When I was a kid, my grandparents had a big old homestead on three sections – two of the sections were orchard and were ‘over the creek’, and there was a wooden bridge built over the creek and yes, I used to play Poohsticks there. If you don’t know Poohsticks, it involves dropping a leaf or twig on one side of the bridge then racing to the other side to see if it comes out – if you’re with someone else, then you each drop a twig and run to the other side to see who wins. Such fun!
The image we used for thoughts was to recognise the thoughts then place them on the twig and drop them over the side of the bridge and into the creek. The thoughts then float off down the creek, swirling and drifting as thoughts do.
This woman told me how she’d used this image when going off to sleep to not only allow her thoughts to be present and then drift away, but also to remind herself of the fun she’d had then of letting go to ‘see what happened’. When she was a child, this was a releasing, exciting, freeing experience – but at times it was frustrating and irritating when the twigs got caught up in rocks or other debris.
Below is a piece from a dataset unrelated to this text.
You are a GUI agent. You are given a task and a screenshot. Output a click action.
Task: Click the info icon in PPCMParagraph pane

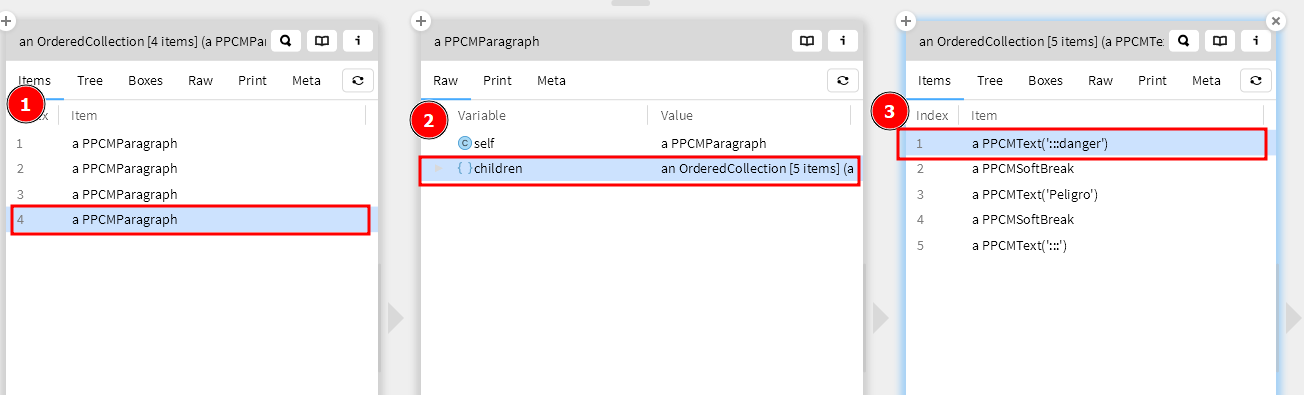point(843,41)
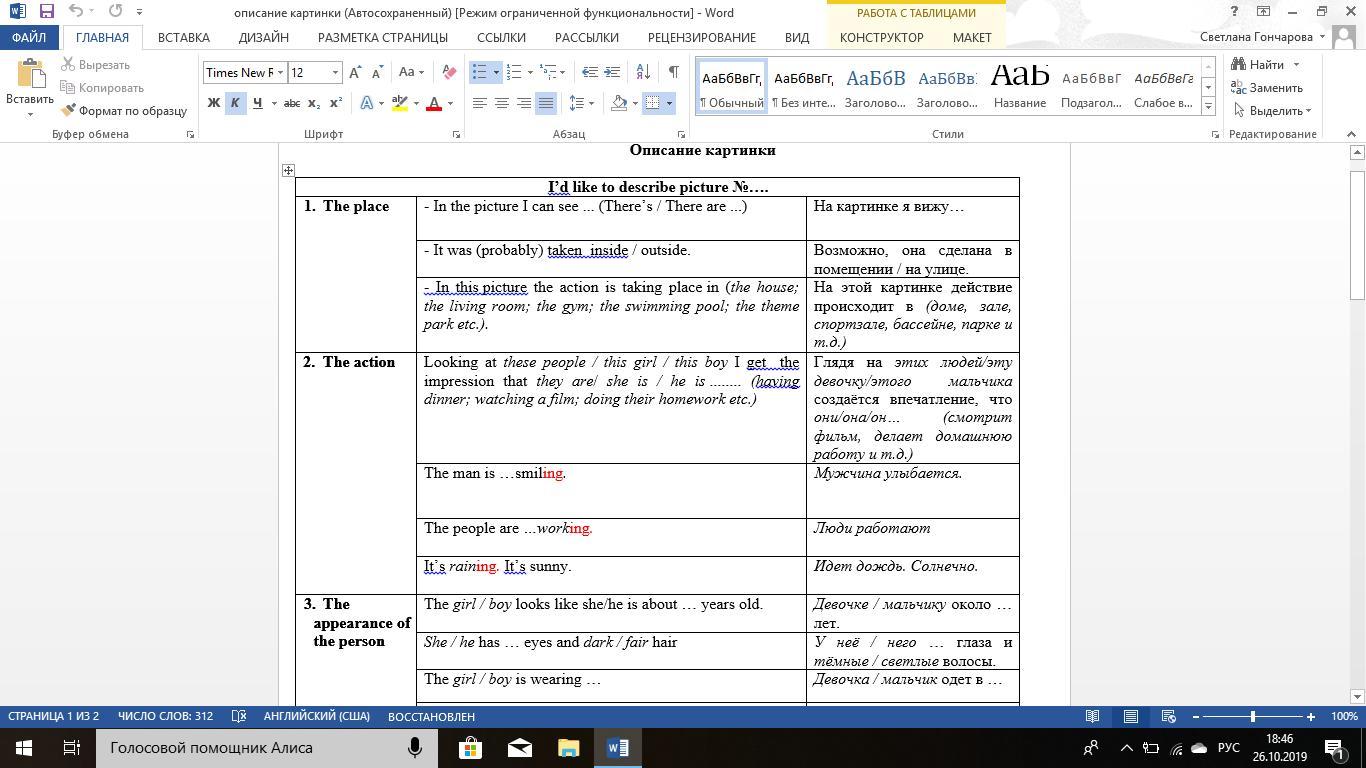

She was able to be present to both these emotions when her mind was thinking thoughts about her pain – and she found this had been a turning point to starting to think about what had been important to her as a child, and how she could as an adult take action to live those things now.
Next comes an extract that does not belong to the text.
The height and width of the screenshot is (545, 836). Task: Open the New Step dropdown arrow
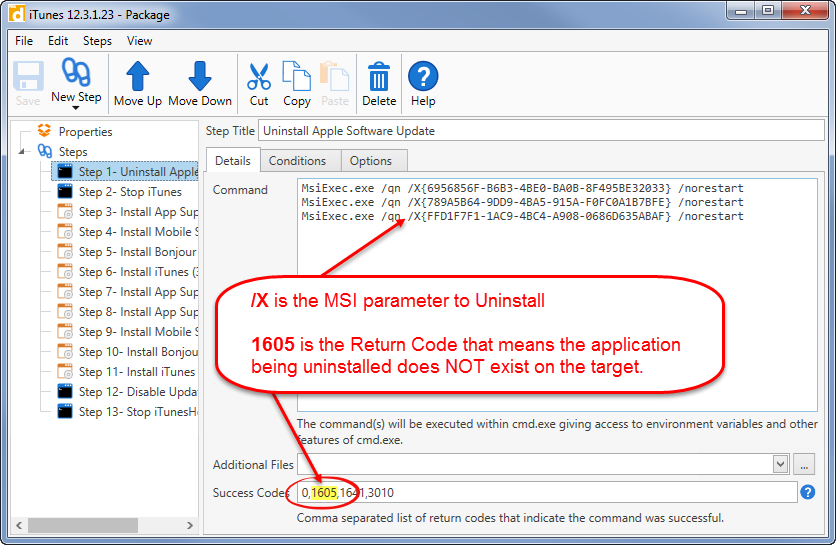[x=76, y=108]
Someone challenged me about whether I was prepared only to help people cope with pain, or whether I would also try to address the pain itself. I’ve been pondering this for quite a while now and so far this is where I’ve got.
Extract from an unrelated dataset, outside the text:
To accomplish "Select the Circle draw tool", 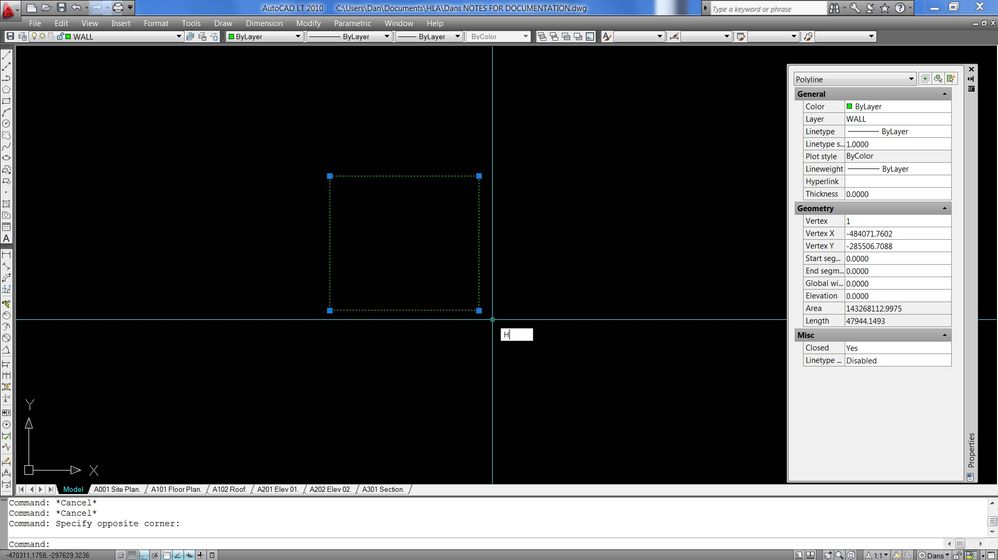I will (x=6, y=123).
Life has both happy and sad in it. I think one reason, paradoxically, we have so much unhappiness around us is that our culture (at least, my Western culture) promotes the idea that we must be happy to be fulfilled. When we’re disappointed or fail at something, or have a sad event happen, we end up with a double whammy of both the sad event AND the judgement that we must either pass through it quickly (lest the sadness turn into depression) or we must resist it and defend ourselves (and be energised and angry to do so). If we don’t manage to defend or whip through it we end up with ANOTHER whammy of guilt that we’ve failed to ‘get over it’.
Does this mean that we’re ill-prepared to recognise that no emotion lasts forever? Both sadness and joy are transient – in seeking permanent happiness, but failing to retain it, are we training ourselves to fear both? So perhaps learning that being present to the whole range of emotions allows the freedom of being able to carry on with what is important and valuable and is a good thing for everyone…
I also recognise that our fabulous brain and central nervous system contain all that makes us human. The way our nervous system works means that these psychological and experiential process have a neurobiological substrate. I don’t believe there is a ‘spirit’ or etheric ‘other’ that infuses my blood, bone, muscle and tissue. I think that it’s far more likely that our sense of ‘spirit’ is a product of this awesome body that we are. So I consider that by helping people learn to be ‘psychologically flexible’ I am probably changing the central nervous system. From top down rather than bottom up. And this might be just as powerful at changing our experience as bottom up, or outward in. Imagine what it would be like if we could integrate both!
I’m not a hands-on therapist. I have the privilege and responsibility of helping people sift through what is important to them and how they can get on and live these values. In the end it’s up to them to do the things they want. I think it’s just great that as a team working together we can help people be who they want to be.